The Hyöky service being launched in September 2023 is a free-of-charge and easy-to-use service that municipalities can use to map their attack surfaces on public networks. This information can help municipalities secure their operating capability and services. The larger the attack surface, the greater the risk that malicious actors can gain access to critical ICT assets.

Read more about the subject in our article here (External link)(in Finnish).

Data breaches and phishing made for stormy Cyber Weather in August

The Cyber Weather in August was rainy, perhaps heralding the upcoming autumn. Phishing attacks were frequent, and the Citrix Netscaler vulnerability led to several data breaches in Finland. The exploitation of the vulnerability seemed to have been swift and automated. This is yet another great example of why you should always install patches and updates as soon as they become available.

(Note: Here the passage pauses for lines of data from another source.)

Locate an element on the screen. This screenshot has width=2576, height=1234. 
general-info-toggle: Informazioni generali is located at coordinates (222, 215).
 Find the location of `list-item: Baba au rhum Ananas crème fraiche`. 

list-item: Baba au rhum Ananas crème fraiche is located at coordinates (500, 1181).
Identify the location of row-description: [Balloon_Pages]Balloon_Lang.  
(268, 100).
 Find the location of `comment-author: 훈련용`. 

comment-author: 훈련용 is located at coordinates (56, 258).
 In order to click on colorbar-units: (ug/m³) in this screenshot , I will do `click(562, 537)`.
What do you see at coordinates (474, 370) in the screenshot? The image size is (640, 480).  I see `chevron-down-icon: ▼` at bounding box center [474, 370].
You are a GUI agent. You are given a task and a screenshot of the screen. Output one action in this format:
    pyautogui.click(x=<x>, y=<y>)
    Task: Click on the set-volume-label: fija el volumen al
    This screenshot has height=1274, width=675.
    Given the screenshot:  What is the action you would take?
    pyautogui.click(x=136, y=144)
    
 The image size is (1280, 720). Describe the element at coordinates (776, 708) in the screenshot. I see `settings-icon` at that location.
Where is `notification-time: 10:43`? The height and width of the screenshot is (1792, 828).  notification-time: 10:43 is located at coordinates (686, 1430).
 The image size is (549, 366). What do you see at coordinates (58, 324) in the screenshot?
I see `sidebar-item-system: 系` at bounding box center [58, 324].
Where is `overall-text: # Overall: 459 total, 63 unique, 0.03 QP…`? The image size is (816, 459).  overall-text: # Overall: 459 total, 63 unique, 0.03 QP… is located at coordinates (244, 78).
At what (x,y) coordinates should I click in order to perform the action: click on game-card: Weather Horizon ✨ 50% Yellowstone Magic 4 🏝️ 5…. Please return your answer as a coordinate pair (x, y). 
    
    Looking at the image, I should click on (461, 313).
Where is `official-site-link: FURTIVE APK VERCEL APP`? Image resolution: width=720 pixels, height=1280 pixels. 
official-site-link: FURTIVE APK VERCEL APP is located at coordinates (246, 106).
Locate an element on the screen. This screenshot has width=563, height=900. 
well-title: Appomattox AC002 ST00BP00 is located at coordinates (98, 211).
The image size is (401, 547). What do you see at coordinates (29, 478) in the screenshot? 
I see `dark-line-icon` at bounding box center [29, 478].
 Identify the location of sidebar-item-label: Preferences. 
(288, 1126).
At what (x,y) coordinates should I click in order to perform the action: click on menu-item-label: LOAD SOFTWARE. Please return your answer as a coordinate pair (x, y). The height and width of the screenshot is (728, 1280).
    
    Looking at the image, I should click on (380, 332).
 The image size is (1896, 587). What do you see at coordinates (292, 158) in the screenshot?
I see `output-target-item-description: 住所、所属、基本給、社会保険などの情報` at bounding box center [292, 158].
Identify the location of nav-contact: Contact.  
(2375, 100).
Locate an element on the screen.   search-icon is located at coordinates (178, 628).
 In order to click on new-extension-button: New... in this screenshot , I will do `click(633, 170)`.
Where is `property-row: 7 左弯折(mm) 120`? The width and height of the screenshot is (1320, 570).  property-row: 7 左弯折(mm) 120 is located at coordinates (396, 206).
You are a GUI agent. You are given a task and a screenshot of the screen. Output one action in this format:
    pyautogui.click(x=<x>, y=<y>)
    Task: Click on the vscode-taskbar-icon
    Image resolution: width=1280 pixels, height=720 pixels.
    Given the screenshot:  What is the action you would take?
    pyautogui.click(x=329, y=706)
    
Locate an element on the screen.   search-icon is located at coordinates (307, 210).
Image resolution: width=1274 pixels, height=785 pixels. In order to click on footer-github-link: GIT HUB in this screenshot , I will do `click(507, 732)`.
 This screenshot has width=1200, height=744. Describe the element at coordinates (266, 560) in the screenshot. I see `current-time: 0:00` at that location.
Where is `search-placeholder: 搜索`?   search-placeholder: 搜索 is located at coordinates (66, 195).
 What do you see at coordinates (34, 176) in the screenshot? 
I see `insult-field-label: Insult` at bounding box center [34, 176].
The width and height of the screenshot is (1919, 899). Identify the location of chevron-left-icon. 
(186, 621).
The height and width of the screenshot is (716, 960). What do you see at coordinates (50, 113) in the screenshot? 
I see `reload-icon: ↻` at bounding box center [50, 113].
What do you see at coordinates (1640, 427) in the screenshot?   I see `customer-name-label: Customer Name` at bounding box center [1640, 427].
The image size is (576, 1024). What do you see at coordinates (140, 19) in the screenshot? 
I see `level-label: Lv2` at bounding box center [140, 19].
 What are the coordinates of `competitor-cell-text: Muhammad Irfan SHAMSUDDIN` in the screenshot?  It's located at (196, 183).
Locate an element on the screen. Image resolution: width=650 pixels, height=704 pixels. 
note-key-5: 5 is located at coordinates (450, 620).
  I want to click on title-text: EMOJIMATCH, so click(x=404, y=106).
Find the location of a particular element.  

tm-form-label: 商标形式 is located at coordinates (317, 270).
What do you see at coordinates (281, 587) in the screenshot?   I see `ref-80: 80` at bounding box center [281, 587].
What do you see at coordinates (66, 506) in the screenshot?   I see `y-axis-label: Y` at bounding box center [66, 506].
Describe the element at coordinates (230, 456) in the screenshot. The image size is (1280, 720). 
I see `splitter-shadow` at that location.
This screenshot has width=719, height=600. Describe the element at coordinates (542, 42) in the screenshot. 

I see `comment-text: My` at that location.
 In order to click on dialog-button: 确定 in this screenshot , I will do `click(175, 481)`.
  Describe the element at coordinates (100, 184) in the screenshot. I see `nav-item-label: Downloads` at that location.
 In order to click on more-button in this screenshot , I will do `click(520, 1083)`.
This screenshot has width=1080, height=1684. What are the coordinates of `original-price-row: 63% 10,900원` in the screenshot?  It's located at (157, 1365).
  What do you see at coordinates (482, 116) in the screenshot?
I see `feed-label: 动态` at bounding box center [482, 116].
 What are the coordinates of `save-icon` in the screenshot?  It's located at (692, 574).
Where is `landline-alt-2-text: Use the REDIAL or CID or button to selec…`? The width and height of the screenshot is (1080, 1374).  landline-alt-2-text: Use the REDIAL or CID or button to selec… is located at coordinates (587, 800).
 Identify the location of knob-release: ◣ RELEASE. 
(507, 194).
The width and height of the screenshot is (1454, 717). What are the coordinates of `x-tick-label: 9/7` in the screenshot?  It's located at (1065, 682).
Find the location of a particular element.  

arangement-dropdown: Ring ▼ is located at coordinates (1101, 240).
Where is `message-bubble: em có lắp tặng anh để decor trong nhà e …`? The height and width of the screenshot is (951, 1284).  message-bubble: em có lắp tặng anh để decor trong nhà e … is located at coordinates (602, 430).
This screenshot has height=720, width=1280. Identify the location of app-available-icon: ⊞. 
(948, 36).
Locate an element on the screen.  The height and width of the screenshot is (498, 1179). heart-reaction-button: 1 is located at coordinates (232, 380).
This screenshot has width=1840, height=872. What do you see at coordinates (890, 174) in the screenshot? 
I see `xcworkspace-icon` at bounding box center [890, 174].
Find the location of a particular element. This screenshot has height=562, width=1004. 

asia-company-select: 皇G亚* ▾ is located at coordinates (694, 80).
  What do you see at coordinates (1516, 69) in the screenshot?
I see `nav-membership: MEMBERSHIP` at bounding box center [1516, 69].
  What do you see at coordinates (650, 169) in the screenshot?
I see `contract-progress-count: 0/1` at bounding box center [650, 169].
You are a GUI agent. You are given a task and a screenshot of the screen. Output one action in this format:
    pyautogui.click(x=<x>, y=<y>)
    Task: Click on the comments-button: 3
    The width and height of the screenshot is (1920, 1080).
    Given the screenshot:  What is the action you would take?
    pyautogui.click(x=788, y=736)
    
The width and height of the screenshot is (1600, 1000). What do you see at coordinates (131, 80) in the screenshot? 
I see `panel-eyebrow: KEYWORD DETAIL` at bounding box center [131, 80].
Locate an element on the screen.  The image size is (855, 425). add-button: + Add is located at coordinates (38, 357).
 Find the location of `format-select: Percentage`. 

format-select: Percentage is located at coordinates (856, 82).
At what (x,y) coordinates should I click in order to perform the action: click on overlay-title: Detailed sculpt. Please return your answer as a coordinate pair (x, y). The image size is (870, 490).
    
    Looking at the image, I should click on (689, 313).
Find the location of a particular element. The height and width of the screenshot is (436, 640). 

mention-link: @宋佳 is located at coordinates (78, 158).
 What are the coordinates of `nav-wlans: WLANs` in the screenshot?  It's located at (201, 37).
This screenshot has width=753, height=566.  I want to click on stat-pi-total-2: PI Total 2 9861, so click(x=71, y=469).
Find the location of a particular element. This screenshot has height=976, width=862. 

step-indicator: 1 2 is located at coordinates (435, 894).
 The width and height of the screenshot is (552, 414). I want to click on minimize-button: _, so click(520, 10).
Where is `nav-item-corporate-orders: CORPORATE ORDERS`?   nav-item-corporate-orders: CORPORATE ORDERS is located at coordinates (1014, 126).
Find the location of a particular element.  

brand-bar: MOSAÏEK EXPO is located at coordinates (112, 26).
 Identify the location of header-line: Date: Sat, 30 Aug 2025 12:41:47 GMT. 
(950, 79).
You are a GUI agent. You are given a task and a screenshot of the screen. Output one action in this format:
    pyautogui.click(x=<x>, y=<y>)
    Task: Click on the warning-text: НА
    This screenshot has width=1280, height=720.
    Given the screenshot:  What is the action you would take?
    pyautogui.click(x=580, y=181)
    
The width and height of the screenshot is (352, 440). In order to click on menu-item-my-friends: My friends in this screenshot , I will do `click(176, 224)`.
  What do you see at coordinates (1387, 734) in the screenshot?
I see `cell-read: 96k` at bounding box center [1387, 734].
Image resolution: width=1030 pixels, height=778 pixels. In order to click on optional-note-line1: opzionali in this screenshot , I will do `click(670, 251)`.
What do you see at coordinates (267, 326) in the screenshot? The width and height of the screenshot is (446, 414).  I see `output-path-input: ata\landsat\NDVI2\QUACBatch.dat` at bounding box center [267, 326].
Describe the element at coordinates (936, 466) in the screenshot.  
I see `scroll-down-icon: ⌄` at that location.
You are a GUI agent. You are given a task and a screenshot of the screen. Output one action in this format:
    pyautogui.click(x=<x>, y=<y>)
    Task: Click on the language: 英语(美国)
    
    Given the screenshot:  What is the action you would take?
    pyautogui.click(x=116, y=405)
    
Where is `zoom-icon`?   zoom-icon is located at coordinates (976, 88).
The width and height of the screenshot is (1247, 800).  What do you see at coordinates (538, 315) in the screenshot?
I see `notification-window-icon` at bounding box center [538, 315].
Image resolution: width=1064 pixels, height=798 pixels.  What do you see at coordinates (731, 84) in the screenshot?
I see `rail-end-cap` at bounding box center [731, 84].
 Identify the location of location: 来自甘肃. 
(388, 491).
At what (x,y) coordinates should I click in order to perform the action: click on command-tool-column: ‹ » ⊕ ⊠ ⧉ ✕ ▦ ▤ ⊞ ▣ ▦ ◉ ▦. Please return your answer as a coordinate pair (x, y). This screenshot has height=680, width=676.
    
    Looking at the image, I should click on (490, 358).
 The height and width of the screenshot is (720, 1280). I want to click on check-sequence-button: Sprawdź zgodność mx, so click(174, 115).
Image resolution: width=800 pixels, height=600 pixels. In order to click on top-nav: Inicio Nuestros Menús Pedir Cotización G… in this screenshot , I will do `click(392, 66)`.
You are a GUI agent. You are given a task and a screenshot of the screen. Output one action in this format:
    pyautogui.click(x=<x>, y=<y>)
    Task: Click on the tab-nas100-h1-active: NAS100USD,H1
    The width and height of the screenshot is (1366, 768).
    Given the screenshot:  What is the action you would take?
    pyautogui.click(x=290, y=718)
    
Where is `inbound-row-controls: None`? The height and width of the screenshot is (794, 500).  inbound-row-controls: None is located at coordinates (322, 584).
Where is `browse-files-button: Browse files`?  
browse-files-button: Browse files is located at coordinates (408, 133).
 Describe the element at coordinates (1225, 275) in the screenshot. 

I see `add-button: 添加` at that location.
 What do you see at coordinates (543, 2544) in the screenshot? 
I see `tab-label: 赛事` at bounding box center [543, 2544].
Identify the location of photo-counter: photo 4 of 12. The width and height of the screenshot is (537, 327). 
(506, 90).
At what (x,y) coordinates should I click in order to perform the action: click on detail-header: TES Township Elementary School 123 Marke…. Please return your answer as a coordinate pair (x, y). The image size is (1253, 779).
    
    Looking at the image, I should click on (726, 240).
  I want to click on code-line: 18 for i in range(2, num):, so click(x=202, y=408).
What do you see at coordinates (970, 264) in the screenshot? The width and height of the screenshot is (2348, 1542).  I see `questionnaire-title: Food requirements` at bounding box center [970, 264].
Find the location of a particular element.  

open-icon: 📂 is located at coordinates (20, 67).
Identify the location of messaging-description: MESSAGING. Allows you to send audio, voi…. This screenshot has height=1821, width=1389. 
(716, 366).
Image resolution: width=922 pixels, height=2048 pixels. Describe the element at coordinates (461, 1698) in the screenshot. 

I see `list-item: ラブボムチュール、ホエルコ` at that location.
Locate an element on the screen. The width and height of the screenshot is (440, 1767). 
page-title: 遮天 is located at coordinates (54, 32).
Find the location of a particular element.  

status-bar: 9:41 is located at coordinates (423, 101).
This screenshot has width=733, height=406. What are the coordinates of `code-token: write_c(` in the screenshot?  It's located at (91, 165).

Read the full Cyber Weather report here (External link)(in Finnish).


CVE: CVE-2023-4863 and CVE-2023-4863
CVSS: Not known
What: Critical vulnerabilities in Google Chrome browser
Product: Google Chrome
Fix: Update Chrome

CVE: CVE-2023-36761 
CVSS: 6.2
What: Already exploited vulnerability in Microsoft Word
Product: Microsoft Word
Fix: Update to the latest version

Microsoft also released other updates and patches on Patch Tuesday, which you can read more about here (External link).

CVE: CVE-2023-30908, CVE-2023-2650, CVE-2022-4304
CVSS: 9.8
What: Critical vulnerability in HPE OneView software
Product: HPE OneView
Fix: Update HPE OneView

CVE: CVE-2023-4863
CVSS: Not known
What: Critical vulnerability in Mozilla Firefox browser
Product: Mozilla Firefox
Fix: Update Firefox

About The Weekly Review

This is the weekly review of the National Cyber Security Centre Finland (NCSC-FI) (reporting period 8–14 September 2023). The purpose of the weekly review is to share information about current cyber phenomena. The weekly review is intended for a wide audience, from cyber security specialists to regular citizens.